More than Self-Care: the missing piece

Early mornings, before dawn, is my favorite time of day. My husband is still sleeping peacefully and the world is so quiet. I savor this time: Coffee in hand, I start with meditation. And now, daily, a practice is self-compassion. More below…

Today, I also indulged in a mineral bath and massage at the historic Roosevelt Baths and Spa in Saratoga Spa State Park. https://www.gideonputnam.com/roosevelt-baths-and-spa I forgot what being truly relaxed feels like. The perfect temperature mineral water, soft lighting, pleasant music, and the expert touch of my massage therapist. Bliss. It hasn’t been that long since I enjoyed this treat, yet today it felt different. No guilt.

As a caregiver, self-care is a necessity and can also feel terribly self-indulgent. A few posts back, I wrote a blog about how it’s better to feel a little guilty than resentful.
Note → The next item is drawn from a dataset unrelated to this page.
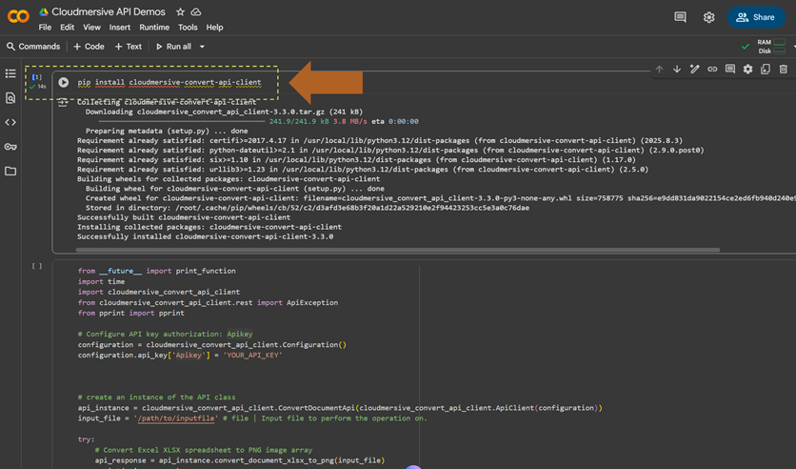Open find and replace in sidebar
The height and width of the screenshot is (469, 796).
10,98
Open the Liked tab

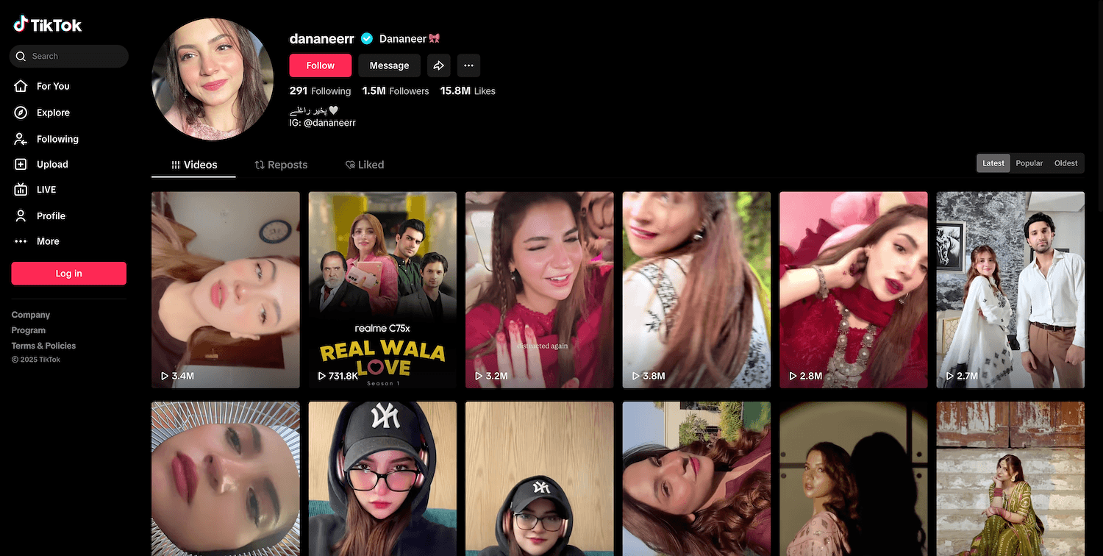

Ultimately, when I don’t practice self-care, the resentment is directed toward me for not honoring my need for rest and nurturing. Guilt feels yucky too. Not as horrible as resentment, but not good either.

What was different today since the last time I was at the spa is that I have been practicing self-compassion on a daily basis. For a decade I have given self-compassion hearty lip service, encouraging clients and friends alike to give themselves a break and practice a little self-compassion. But was I doing it? Apparently not very well.

My inner critic was constantly on my ass about all the ways that I suck and all the things I need to do better. Though it would seem logical that at times we all need a good kick in the pants from our inner drill sergeant, for me that motivation was brief, half-hearted and, yes, half-assed.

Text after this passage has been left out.